[Saved entries]
* * * * *

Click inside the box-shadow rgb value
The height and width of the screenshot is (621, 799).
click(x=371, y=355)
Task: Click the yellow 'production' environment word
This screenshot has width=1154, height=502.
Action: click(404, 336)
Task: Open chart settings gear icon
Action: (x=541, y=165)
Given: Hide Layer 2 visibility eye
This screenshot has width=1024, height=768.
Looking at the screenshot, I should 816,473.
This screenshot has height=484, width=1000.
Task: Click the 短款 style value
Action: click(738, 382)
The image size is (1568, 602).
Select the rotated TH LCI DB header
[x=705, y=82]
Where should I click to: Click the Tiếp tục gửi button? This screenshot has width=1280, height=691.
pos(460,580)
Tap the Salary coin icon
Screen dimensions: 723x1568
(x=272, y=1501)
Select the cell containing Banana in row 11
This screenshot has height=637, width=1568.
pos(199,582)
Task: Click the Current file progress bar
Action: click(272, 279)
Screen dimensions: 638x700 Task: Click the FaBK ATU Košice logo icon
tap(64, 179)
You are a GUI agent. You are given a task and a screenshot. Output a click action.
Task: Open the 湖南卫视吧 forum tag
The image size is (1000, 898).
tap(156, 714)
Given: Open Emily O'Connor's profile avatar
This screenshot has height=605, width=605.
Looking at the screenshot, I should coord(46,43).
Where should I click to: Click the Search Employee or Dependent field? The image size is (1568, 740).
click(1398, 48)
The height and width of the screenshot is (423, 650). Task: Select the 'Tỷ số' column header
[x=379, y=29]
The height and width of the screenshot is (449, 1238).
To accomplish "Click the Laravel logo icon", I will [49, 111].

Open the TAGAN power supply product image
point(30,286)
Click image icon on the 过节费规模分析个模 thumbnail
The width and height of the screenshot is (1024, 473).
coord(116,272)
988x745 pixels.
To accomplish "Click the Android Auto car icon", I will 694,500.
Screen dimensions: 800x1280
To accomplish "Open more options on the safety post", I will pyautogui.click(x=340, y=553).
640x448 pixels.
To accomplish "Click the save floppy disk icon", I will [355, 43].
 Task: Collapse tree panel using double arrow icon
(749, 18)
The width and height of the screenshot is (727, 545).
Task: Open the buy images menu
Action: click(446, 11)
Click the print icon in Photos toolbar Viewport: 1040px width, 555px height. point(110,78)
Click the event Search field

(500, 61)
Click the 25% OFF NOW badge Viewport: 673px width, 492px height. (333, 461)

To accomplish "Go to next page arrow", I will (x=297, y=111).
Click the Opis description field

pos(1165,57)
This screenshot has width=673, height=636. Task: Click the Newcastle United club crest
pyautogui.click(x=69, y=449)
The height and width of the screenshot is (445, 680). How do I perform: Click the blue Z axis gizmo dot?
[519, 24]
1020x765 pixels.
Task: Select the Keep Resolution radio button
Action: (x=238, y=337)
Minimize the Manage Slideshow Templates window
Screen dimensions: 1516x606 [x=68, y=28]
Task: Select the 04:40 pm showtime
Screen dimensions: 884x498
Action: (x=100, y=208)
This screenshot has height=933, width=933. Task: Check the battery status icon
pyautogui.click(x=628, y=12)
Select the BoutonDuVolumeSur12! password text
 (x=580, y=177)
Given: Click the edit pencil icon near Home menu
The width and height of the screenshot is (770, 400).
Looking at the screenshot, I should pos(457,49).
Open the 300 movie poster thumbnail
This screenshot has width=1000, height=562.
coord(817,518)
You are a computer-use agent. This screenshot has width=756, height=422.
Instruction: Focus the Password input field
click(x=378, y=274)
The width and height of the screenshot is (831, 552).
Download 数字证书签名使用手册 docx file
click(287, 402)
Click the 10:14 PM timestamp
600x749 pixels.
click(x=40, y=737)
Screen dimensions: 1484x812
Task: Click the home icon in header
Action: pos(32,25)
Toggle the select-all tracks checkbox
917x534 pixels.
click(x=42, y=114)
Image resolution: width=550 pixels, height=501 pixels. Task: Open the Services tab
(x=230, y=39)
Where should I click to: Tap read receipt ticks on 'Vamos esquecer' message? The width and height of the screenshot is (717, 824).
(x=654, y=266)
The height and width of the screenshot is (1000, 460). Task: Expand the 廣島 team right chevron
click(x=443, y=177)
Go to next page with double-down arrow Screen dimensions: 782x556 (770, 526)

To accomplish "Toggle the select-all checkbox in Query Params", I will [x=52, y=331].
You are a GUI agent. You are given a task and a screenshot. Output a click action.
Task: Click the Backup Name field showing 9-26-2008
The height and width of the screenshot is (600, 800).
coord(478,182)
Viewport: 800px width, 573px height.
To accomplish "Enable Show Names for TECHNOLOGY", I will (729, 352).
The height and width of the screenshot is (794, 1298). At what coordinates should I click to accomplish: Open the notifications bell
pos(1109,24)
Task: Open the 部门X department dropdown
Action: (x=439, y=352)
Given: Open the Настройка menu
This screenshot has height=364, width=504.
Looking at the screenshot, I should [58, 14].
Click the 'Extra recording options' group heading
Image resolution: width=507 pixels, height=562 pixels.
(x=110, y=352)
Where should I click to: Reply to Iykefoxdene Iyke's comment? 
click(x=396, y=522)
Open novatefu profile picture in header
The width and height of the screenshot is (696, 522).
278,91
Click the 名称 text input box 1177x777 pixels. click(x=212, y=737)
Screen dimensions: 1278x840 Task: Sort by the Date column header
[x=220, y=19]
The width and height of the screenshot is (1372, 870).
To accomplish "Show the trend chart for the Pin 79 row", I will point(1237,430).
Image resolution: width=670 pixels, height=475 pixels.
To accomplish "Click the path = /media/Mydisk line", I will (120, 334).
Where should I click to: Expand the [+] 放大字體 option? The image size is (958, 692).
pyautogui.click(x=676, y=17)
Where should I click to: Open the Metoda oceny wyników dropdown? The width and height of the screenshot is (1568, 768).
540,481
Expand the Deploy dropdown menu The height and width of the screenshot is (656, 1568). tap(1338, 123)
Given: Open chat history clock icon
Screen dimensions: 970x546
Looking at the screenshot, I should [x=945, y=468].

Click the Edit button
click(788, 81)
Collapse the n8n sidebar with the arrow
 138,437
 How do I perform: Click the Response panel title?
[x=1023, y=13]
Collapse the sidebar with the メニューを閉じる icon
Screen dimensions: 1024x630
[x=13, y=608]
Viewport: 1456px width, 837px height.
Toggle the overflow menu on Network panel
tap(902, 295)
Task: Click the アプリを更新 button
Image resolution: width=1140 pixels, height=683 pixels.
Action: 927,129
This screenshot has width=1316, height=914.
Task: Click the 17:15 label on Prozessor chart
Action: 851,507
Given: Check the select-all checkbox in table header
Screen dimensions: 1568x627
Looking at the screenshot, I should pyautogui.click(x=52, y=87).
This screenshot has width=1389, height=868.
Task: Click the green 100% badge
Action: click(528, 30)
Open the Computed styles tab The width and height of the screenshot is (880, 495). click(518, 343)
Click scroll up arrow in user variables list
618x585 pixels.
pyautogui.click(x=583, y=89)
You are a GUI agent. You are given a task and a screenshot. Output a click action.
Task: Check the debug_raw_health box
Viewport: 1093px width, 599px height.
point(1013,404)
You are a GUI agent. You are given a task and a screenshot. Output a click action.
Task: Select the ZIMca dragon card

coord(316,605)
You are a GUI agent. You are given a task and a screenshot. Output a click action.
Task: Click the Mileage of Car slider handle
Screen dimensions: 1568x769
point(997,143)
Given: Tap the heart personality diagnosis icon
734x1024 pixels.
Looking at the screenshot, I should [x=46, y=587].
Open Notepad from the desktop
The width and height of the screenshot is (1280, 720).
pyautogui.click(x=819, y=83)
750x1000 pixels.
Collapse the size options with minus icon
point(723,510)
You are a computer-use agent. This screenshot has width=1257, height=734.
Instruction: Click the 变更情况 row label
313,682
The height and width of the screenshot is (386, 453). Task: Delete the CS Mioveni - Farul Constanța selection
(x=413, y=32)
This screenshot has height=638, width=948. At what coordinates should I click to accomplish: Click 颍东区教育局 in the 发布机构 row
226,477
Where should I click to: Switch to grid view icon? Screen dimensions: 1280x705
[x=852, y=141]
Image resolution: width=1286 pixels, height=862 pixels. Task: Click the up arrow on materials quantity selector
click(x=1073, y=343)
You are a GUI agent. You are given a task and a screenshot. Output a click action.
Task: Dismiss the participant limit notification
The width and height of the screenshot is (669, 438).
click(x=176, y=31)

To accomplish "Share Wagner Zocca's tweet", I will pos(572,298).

* * * * *

## Work task
Return every line in the records that includes the string "page".

## Answer box
To accomplish "Go to next page arrow", I will (x=297, y=111).
Go to next page with double-down arrow Screen dimensions: 782x556 (770, 526)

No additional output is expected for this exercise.